## PAGE TEXT
=== Section Start ===
*I find what you write interesting. I'm not sure if you intended your aggressive tone?
Given that I SPECIFICALLY wrote about private saunas, in family homes, it's interesting that you jumped from my post straight into an anecdote about public saunas being problematic.
In the context of this thread and beyond, I think that "prudishness" can often be an innocent-seeming cover for actually quite repressive, obsessive, shaming and ultimately damaging thinking, where normal human bodies are coupled with sexual perversion and things which are taboo.
And looking at this from a population level, that damaging "prudishness" might possibly be part of why so many men in this country are susceptible to following online rabbit-holes that lead to CSA content... Maybe they're following the thrill of the taboo, that starts with something as normal as naked boobs, and ends up with terrible violence and harm?
=== Section End ===
Records from a collection:
=== Section Start ===
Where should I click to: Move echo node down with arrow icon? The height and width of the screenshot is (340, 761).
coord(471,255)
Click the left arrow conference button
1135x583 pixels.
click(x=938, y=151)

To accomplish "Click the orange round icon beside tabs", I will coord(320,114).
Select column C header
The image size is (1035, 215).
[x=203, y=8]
=== Section End ===
## TASK STATEMENT
In the comment on saunas and prudishness, copy the passage that begins at the words "Given that I" and stops after "saunas being problematic.", substituting "home saunas" for "private saunas".

## SOLUTION TO THE PROBLEM
Given that I SPECIFICALLY wrote about home saunas, in family homes, it's interesting that you jumped from my post straight into an anecdote about public saunas being problematic.